Prostate cancer specialist nursing program receives $34.5m boost
The Government has committed $34.5 million towards employing 86 prostate cancer specialist nurses around Australia over four years starting in 2026.
More than 25,000 Australian men are newly diagnosed with prostate cancer each year, making it the most common cancer, and 3,743 men will die from prostate cancer in 2023.
It is the second most common cause of cancer-related death among men behind lung cancer.
The Albanese Government says prostate cancer nurses play a vital role in supporting patients and early detection of the disease.
“Only around 36% of Australian men are currently diagnosed at Stage 1, when the disease is easier to treat,” said Health Minister, Mark Butler.
The Director of Nursing at the Prostate Cancer Foundation of Australia, Adjunct Professor Sally Sara, said the new funding would employ nurses across at least 76 different health services or cancer centres.
“With an ageing and increasing population, the number of newly diagnosed Australian men continues to grow at an accelerating rate,” she said.
“Treatment has become more complex, and many men will require ongoing treatment in the months and years after their initial diagnosis.

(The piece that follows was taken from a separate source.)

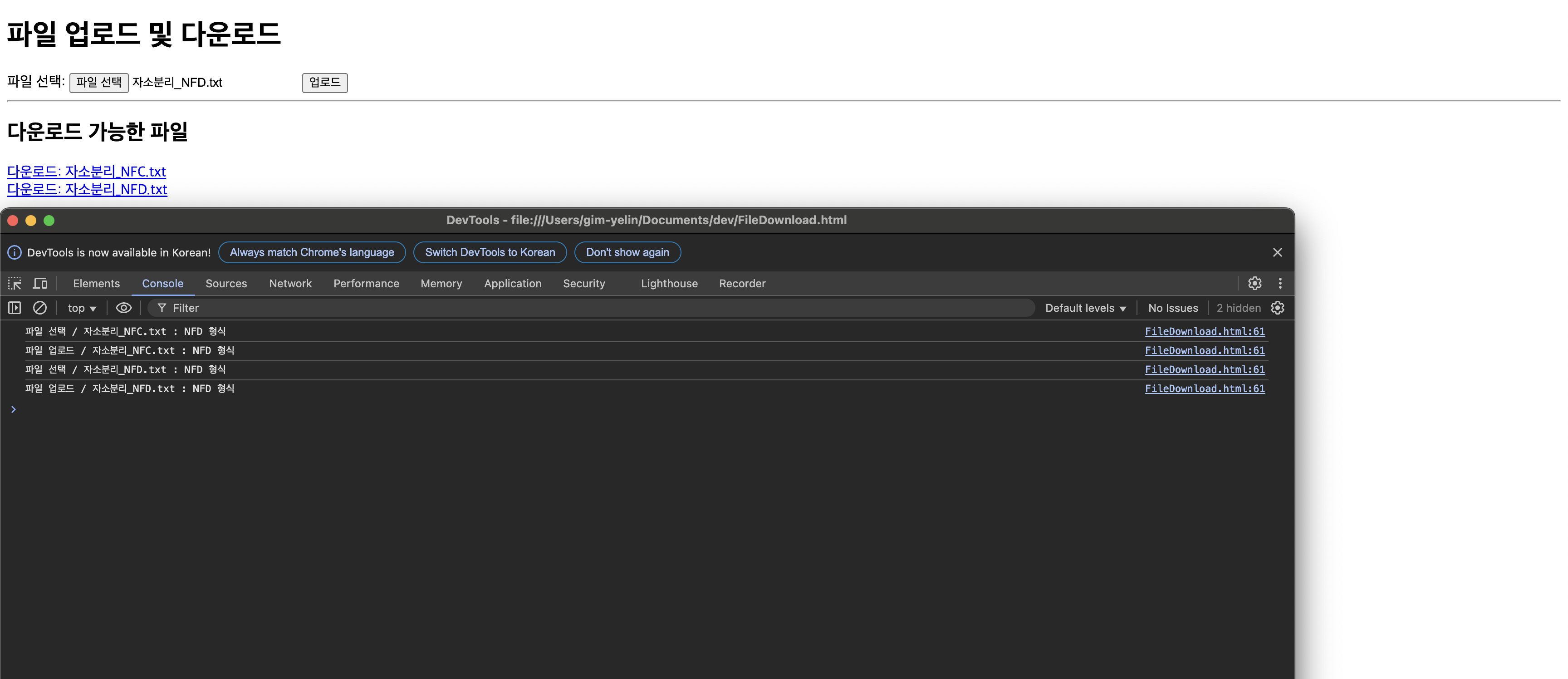Dismiss the Korean language infobar
This screenshot has height=679, width=1568.
[x=1278, y=252]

“While survival rates have improved, these gains haven’t been shared equally, with significantly higher mortality rates among regional men and Indigenous Australians.”
PCFA runs a Commonwealth-funded specialist prostate cancer nursing program that has cared for more than 400,000 patients over the past nine years, half of whom live more than 100 kilometres from the city.

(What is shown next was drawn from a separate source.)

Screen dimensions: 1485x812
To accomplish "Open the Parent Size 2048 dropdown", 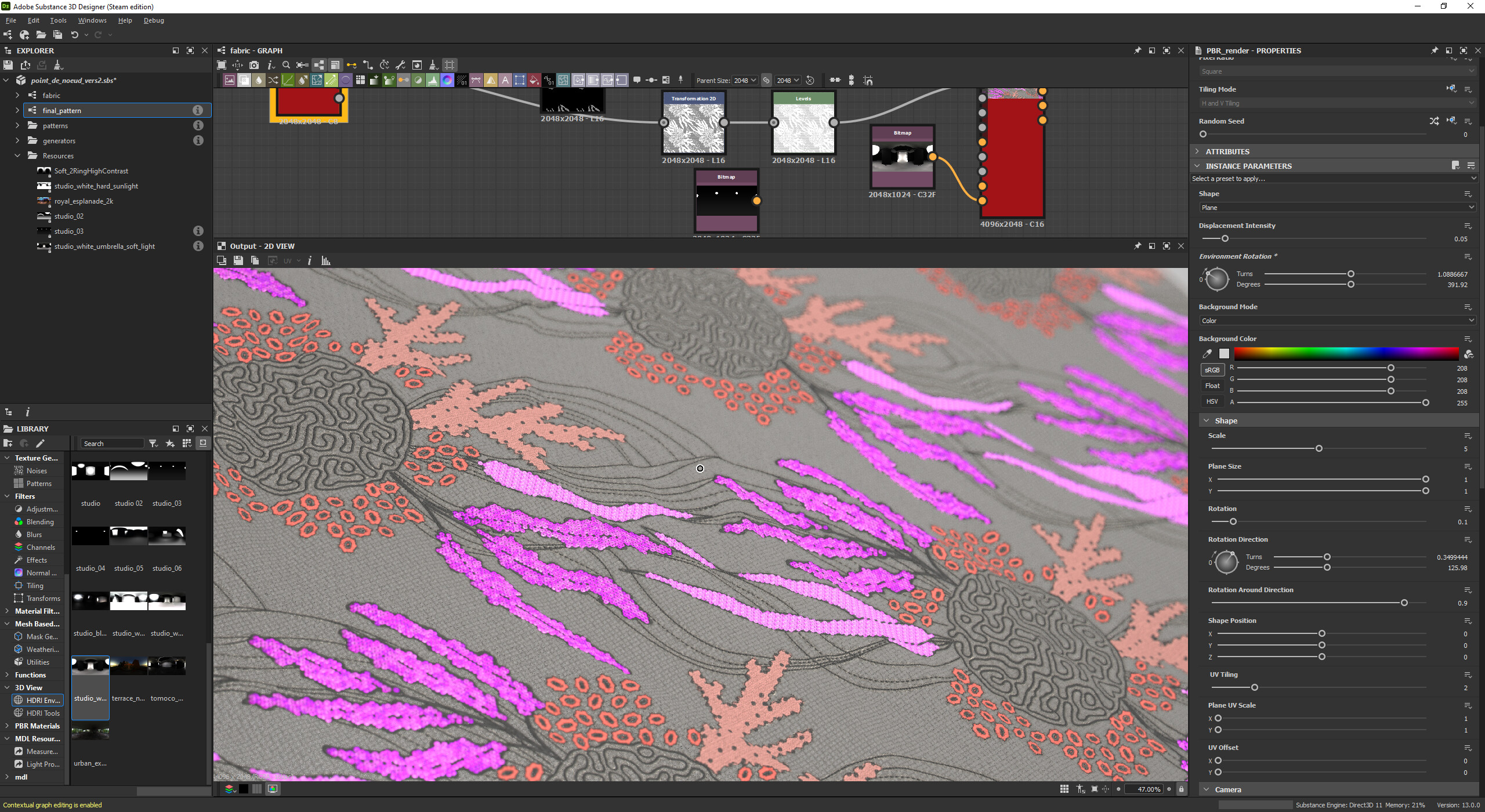I will pos(744,80).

“The funding package will give 3 in 4 newly diagnosed men access to a specialist nurse close to home, which is a game-changing investment in saving lives,” said PCFA chief executive, Anne Savage.
Facts and Figures about Prostate Cancer in Australia (via PCFA)

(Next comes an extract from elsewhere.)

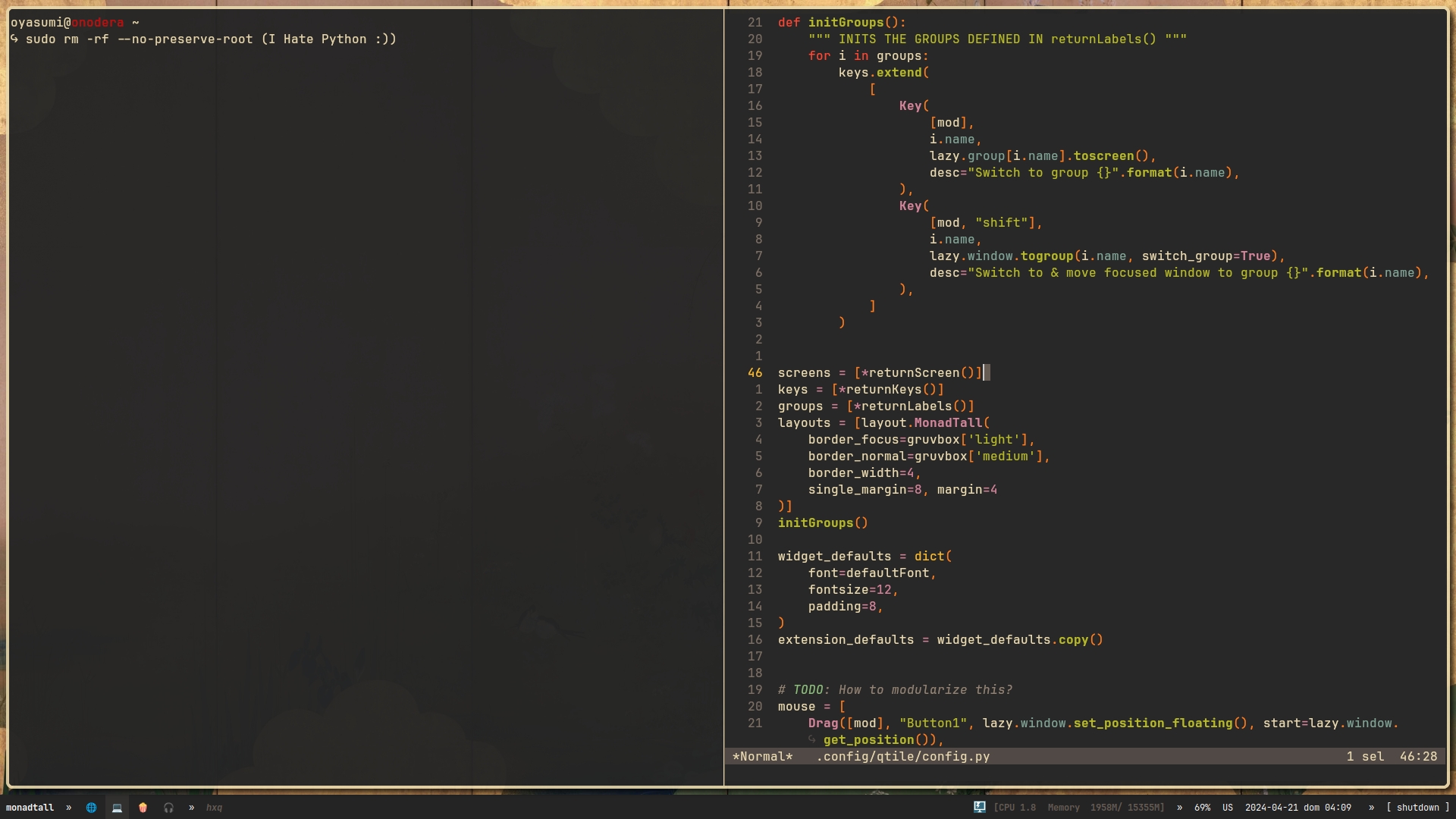This screenshot has width=1456, height=819.
Task: Click the CPU monitor icon in the system tray
Action: coord(979,808)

- Prostate cancer is the most diagnosed cancer in Australia
- 25,487 Australian men will be diagnosed with prostate cancer in 2023
- 3,743 Australian men will die from prostate cancer in 2023
- 70 Australian men are diagnosed each day with prostate cancer
- 10 Australian men will die each day from the disease
- Men diagnosed with prostate cancer have a 95% chance of surviving for five years compared to their counterparts in the general Australian population.
- Men living in regional or rural areas have a 25% higher rate of dying than those in cities
- Indigenous men with prostate cancer have a 50% higher risk of death from the disease.
- Men with cancer face a 70% increased risk of suicide.
- By 2040, it is estimated that 372,000 Australian men – or 2.4% of the projected male population – will be living with prostate cancer.
The Labor Government began funding the Specialist Nursing Program in 2013, when the service expanded from 12-26 nurses.